Interview with a ‘high functioning’ schizophrenic

From a fascinating interview with law professor and McArthur grant winner Elyn Saks who has to manage her schizophrenia along with her daily responsibilities:

COOK: Can you sum up the subjective experience of breakdown, so that people might understand what a person with schizophrenia is going through?

SAKS: Subjectively, the best comparison I can make is to a waking nightmare. You have all the terror and confusion and the bizarre images and thoughts that you have in a nightmare. And then with the nightmare you sit bolt upright in bed in utter terror. Only with a nightmare you then wake up, while with psychosis you can’t just open your eyes and make it all go away.

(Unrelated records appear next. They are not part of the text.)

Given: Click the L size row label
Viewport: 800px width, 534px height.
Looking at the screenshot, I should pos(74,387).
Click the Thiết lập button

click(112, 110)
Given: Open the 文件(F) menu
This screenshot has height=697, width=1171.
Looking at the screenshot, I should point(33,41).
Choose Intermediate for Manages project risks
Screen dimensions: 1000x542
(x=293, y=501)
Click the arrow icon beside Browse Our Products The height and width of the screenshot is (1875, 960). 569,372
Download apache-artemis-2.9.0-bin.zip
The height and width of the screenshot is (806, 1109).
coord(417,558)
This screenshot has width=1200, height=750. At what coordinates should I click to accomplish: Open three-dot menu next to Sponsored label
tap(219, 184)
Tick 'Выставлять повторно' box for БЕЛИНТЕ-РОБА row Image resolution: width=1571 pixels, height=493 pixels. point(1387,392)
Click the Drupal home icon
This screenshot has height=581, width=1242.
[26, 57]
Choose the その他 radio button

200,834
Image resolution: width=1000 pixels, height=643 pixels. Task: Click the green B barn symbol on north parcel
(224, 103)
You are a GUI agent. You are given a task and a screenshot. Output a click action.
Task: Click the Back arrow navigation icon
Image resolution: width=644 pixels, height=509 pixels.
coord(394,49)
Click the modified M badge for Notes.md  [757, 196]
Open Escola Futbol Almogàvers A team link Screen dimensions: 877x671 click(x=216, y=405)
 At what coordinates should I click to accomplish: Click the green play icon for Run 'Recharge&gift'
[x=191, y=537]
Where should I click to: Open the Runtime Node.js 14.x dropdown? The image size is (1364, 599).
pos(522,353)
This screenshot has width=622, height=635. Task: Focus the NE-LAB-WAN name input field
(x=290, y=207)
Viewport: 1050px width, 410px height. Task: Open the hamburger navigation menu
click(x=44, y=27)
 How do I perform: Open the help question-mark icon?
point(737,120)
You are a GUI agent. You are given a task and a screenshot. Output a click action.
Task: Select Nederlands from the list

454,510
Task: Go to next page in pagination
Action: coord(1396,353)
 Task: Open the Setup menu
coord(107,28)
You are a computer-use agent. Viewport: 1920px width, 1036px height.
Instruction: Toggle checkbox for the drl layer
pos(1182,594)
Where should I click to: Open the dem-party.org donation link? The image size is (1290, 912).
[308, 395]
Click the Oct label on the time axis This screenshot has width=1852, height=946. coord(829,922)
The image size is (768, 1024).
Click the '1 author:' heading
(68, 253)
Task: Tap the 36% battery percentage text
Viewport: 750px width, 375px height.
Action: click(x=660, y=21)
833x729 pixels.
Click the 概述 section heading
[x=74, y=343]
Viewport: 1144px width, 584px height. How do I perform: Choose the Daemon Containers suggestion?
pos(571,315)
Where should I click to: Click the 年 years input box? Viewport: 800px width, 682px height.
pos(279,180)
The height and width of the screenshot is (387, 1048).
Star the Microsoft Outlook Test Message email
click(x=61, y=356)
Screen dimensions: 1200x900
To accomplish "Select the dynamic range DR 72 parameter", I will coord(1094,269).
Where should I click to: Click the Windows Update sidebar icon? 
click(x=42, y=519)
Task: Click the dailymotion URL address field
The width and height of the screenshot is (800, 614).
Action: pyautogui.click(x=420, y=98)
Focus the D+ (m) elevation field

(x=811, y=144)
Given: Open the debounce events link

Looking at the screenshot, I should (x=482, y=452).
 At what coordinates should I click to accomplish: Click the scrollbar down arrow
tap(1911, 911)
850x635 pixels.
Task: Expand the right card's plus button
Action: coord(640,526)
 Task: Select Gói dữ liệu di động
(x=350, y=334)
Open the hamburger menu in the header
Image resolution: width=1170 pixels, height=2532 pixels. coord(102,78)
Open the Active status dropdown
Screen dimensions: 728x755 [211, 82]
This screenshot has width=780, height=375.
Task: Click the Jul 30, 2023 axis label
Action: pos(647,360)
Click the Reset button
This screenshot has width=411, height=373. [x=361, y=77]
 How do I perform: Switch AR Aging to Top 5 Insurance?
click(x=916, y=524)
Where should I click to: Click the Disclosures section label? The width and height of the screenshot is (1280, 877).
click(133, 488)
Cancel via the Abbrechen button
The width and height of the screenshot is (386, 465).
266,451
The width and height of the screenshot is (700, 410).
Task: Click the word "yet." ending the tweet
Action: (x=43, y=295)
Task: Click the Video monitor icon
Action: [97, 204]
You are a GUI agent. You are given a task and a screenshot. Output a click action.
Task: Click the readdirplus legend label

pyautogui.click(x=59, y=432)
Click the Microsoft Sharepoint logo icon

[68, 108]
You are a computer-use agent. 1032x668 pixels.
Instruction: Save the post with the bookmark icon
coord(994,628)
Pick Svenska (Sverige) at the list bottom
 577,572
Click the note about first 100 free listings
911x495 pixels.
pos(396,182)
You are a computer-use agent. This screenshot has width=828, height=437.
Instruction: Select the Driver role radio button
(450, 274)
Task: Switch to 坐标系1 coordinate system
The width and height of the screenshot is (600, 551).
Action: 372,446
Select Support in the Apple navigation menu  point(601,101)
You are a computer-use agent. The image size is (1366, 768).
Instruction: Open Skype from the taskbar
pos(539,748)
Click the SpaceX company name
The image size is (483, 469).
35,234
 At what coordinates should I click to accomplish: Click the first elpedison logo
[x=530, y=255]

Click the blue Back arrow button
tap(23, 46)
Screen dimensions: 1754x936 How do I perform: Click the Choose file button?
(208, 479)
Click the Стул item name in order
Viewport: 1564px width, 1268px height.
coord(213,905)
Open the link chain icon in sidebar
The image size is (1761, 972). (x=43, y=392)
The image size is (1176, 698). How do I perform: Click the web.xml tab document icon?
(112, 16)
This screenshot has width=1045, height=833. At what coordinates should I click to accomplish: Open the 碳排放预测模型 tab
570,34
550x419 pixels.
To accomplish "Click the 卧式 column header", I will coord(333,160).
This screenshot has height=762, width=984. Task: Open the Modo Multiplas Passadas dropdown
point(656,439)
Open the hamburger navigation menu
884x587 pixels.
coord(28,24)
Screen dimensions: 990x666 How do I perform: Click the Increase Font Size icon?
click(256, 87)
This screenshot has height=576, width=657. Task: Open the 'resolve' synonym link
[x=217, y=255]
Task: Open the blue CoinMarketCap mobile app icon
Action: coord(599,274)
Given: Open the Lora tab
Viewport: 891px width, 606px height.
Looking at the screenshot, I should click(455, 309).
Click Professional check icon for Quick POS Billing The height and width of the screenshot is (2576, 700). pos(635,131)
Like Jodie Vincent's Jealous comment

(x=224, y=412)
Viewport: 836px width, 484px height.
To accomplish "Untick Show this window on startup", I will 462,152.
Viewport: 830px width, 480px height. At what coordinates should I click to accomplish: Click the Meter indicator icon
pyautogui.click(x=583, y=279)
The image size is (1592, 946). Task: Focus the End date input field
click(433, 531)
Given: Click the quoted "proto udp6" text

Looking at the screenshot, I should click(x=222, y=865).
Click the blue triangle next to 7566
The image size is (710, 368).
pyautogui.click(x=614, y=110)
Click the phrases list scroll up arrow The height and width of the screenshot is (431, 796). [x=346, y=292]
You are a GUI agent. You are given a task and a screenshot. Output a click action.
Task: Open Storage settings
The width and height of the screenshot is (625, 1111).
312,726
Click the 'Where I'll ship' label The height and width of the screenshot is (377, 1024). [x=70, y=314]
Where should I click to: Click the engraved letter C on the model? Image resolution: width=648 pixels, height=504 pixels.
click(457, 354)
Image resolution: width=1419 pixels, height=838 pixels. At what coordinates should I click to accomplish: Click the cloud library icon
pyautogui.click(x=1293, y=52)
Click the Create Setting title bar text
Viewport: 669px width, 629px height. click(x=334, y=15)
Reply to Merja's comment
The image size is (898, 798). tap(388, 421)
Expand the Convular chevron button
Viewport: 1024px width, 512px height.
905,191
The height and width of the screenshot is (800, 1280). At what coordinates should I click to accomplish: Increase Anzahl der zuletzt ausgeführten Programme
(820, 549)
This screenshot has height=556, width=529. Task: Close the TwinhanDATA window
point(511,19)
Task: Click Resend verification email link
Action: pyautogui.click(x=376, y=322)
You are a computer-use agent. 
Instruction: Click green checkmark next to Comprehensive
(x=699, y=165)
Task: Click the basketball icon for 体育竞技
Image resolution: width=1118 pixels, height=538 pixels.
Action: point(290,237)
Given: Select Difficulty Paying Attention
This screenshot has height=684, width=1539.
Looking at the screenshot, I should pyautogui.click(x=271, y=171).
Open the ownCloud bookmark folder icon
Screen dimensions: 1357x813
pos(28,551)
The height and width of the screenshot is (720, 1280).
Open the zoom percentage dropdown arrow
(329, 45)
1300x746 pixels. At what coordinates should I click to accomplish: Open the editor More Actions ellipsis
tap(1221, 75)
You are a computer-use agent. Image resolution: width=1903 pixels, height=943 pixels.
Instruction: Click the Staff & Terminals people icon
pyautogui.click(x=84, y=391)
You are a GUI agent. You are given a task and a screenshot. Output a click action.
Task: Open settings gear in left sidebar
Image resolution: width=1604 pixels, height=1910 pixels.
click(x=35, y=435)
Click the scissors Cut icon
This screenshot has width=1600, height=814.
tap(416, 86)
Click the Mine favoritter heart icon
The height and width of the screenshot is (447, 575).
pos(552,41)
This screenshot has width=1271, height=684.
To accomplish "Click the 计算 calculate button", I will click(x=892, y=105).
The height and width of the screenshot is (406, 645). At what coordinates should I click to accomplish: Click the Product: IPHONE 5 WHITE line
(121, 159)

That’s subjectively. Objectively, I have delusions (irrational beliefs like that I have killed hundreds of thousands of people with my thoughts); infrequent hallucinations (like watching a huge spider walk up my wall); and disorganized and confused thinking (e.g. what are called “loose associations,” like “my copies of the cases have been infiltrated. We have to case the joint. I don’t believe in joints but they do hold your body together”). These are called “positive symptoms” of schizophrenia. Except for my first two years at Oxford, I have been spared the so-called “negative symptoms”: apathy, withdrawal, inability to work or make friends.

5 Responses to “Interview with a ‘high functioning’ schizophrenic”

  1. rog Says:

    You are posting some interesting and thoughtful pieces Jason

  2. BirdLab Says:

    I agree rog.

  3. rog Says:

    This article suggests that psychiatric disorders such as schizophrenia are caused by viral mutations in our genetic makeup.

  4. BirdLab Says:

    Possibly rog, but mostly I blame the New Zealand education system.

  5. John H. Says:

    This article suggests that psychiatric disorders such as schizophrenia are caused by viral mutations in our genetic makeup.

    A recent study claimed that 8% of our genome is composed of viral remnants. The retroviral theory has fallen out of favour, it probably plays a part in a small number of cases. The current dream is that schizophrenia is a neurodevelopmental disorder but that doesn’t explain a lot. Schizophrenia is not a single condition there is considerable variance in its expression and that is even after excluding shoddy diagnoses. The developing brain is very sensitive to insult, particularly in utero. It will be a constellation of causes, I seriously doubt you can pin it down to one causative factor.